Product Documentation

Installing Certificates

Oct 20, 2015

App Controller requires root and server certificates to communicate in the following ways:

  • Between App Controller and the App Controller management console
  • Between applications and App Controller
  • Between App Controller and StoreFront
Note: You can only install Privacy Enhanced Mail (PEM) and Personal Information Exchange (.pfx) certificate files on App Controller.

You need to install multiple certificates on App Controller to facilitate secure communication. Each certificate serves a specific communication purpose.

App Controller requires the following three certificates:
  • Secure SSL server certificate that is used for secure connections to the management console and for communicating with StoreFront
  • Secure SSL server certificate for communicating between App Controller and applications that require an SSL certificate for user account management
  • Secure SSL certificate for communication between App Controller and SAML applications that require an SSL certificate

If you configure a SAML application in App Controller, such as Google Apps, you might need to upload a SAML certificate to App Controller. For more information about SAML certificates, see the application documentation.

Installing a Signed Server Certificate and Private Key on App Controller

App Controller includes a server certificate that is not signed by a trusted Certificate Authority (CA). You need to install on App Controller a digital X.509 server certificate that belongs to your company and is signed by a CA. Your company can operate as its own CA, or you can obtain a digital signed server certificate from a commercial CA, such as VeriSign or Thawte.
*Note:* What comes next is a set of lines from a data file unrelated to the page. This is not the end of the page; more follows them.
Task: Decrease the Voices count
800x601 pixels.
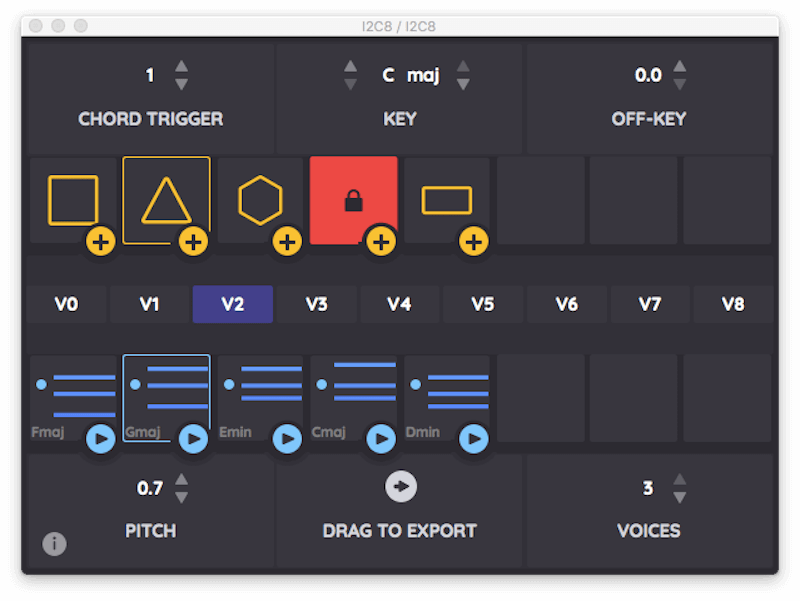Action: [x=680, y=497]
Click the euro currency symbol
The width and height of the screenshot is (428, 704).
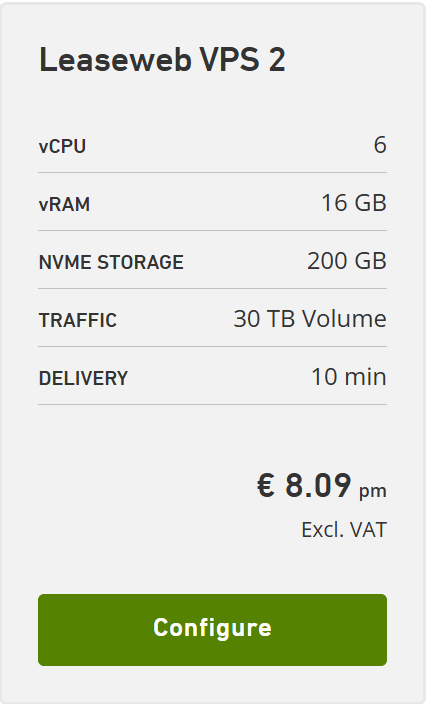tap(266, 485)
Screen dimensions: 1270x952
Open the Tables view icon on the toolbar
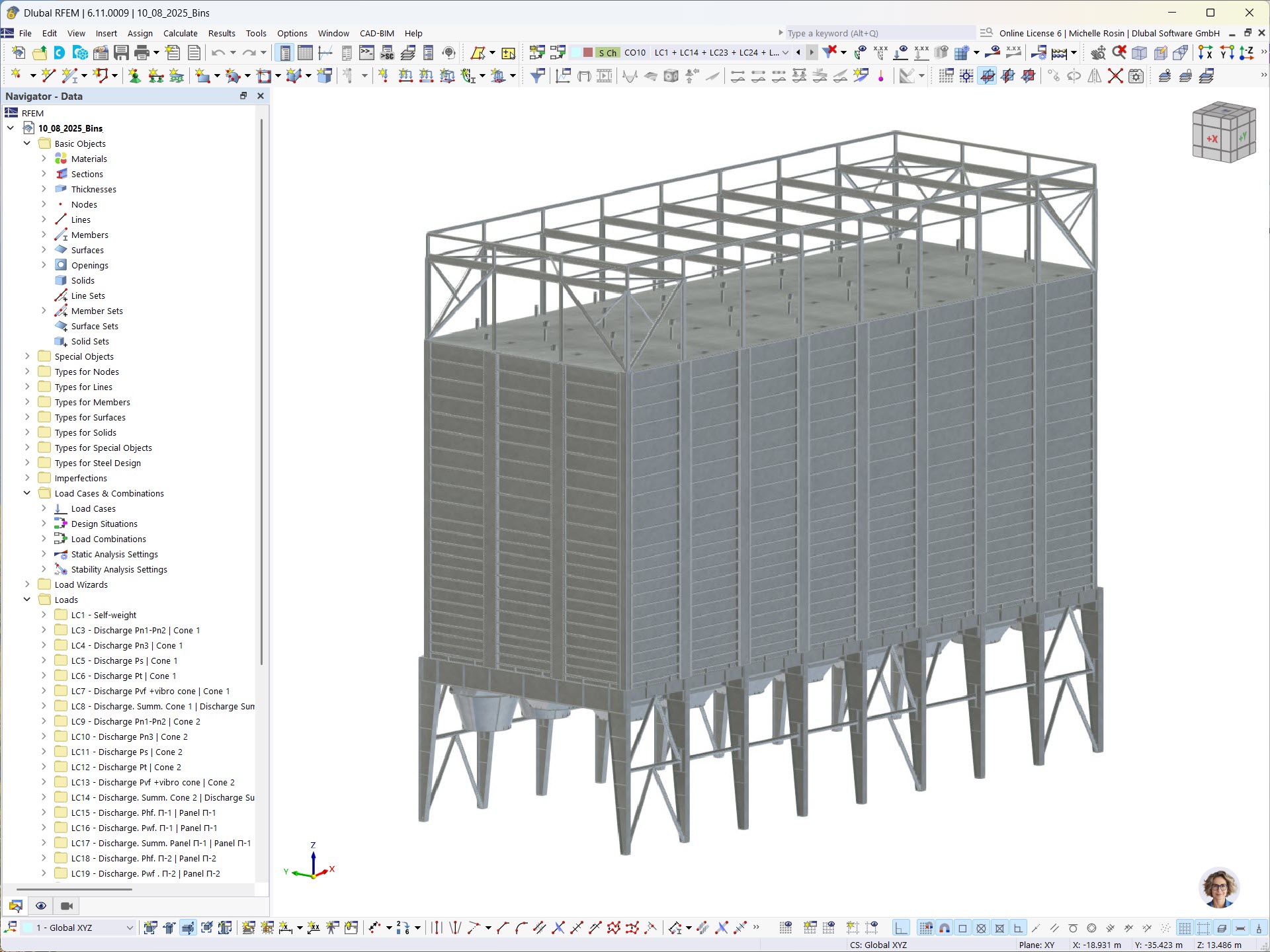click(x=305, y=52)
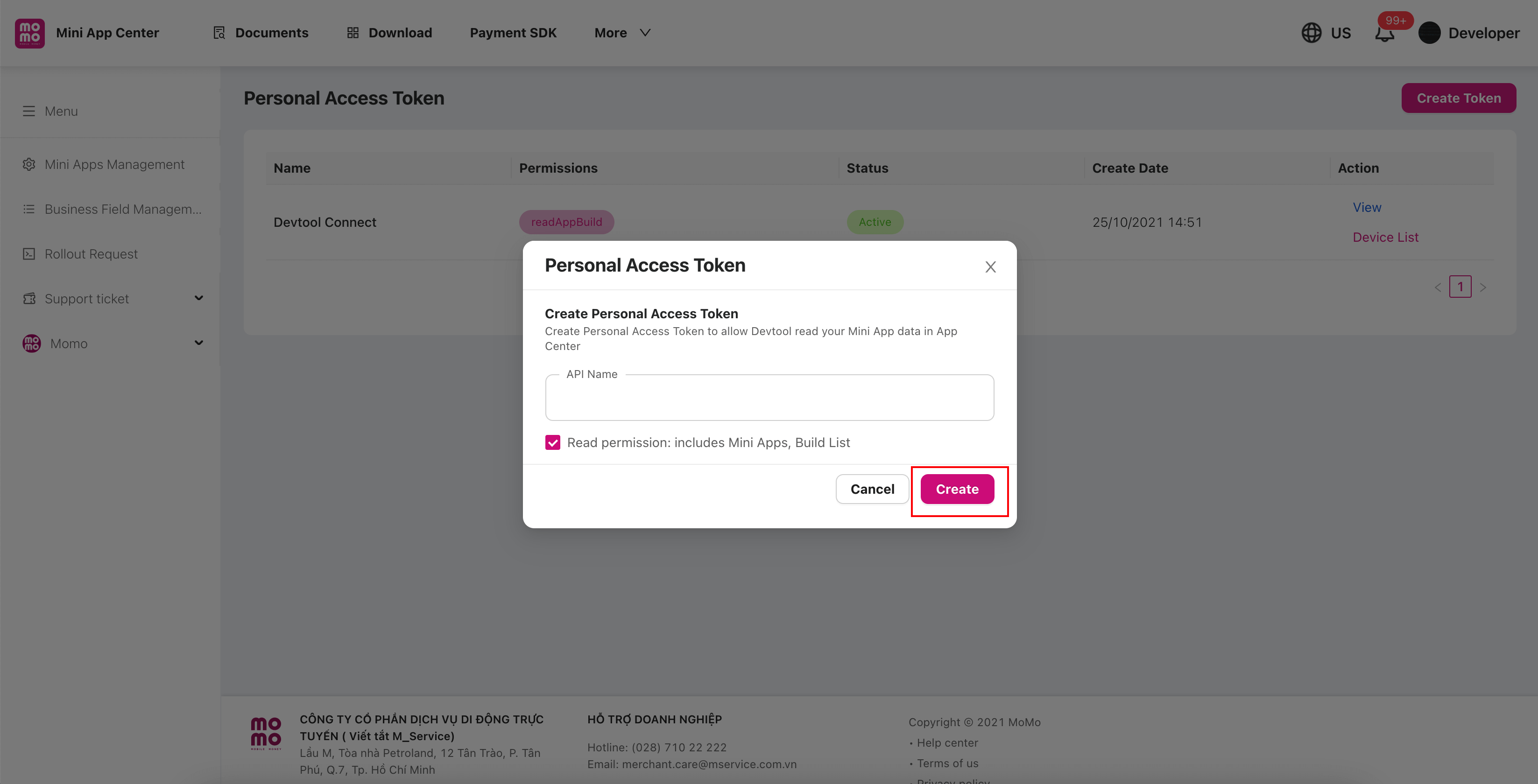Uncheck the Read permission checkbox
This screenshot has height=784, width=1538.
click(x=552, y=442)
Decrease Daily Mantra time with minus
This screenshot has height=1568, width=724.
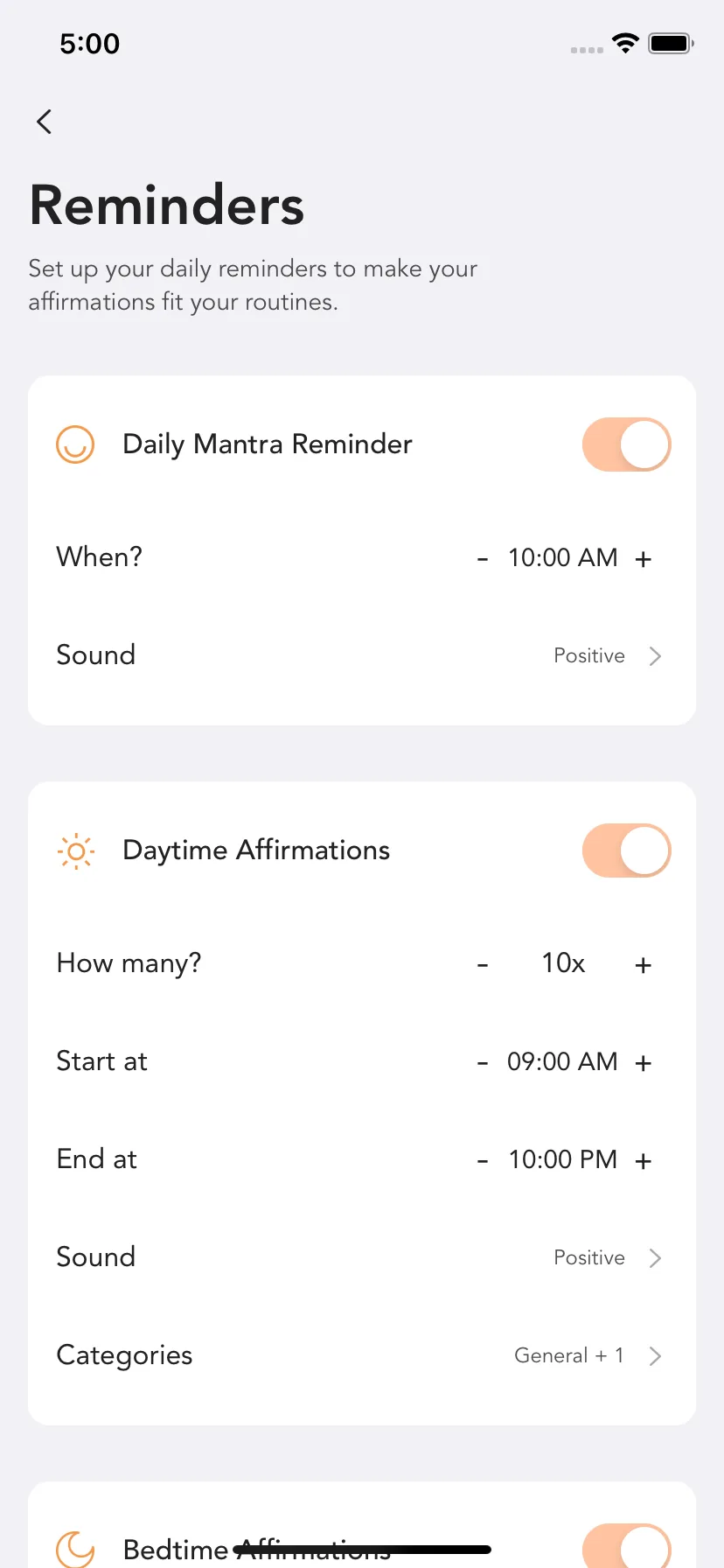[x=482, y=558]
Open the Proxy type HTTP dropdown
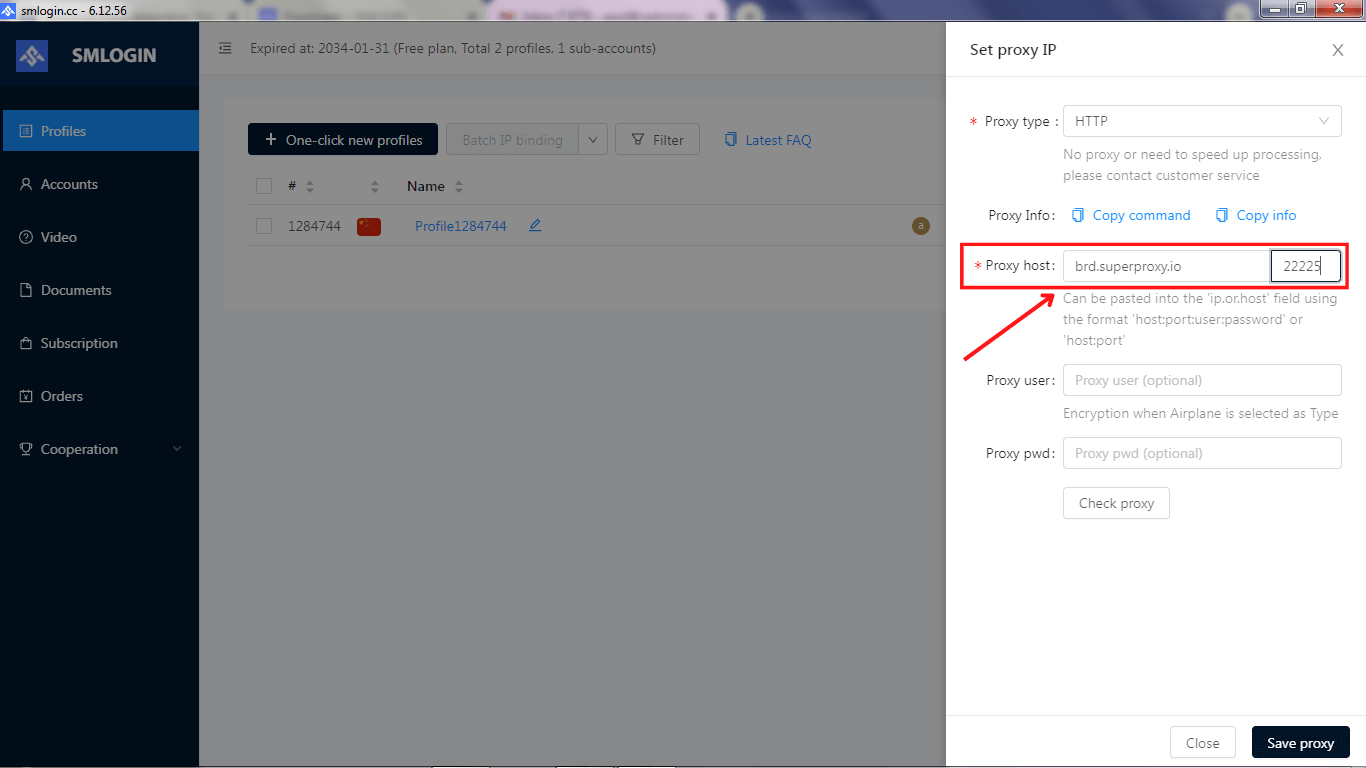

App Controller accepts a Privacy Enhanced Mail (PEM) format certificate file. PEM is a text format that is the Base-64 encoding of the Distinguished Encoding Rules (DER) binary format. The PEM format specifies the use of text BEGIN and END lines that indicate the type of content that is being encoded.

You can install a secure digital certificate and private key on App Controller in the following two ways:

  • Generate a Certificate Signing Request (CSR) by using the App Controller management console. When App Controller generates the CSR, App Controller creates a certificate and private key. The private key remains on App Controller and the certificate contents are copied and submitted to a CA web site for signing. When the signed certificate is returned, you install the certificate on App Controller. During installation, the signed certificate is paired with the password-protected private key. Citrix recommends that you use this method to create and install secure certificates.
  • Install a PEM certificate and private key from a Windows-based computer. By using this method, you upload a signed certificate and private key together. The certificate is signed by a CA and is paired with the private key.

To install a certificate and private key from a Windows-based computer

If you are using a load balancer or you have a signed digital certificate with a private key that is stored on a Windows-based computer, you can upload the certificate to App Controller. If the App Controller virtual machine (VM) is not located behind a load balancer, the certificate must contain the fully qualified domain name (FQDN) of App Controller. If the App Controller VM is located behind a load balancer, each appliance must contain the same certificate and private key.

  1. In the App Controller management console, click the Settings tab.
  2. In the left pane, under System Configuration, click Certificates.
  3. Click Import and then select Server (.pfx).
  4. In the Import a certificate dialog box, click Browse, navigate to the certificate and then click Open.

    When you upload the certificate to App Controller, you are asked for a password to encrypt the private key.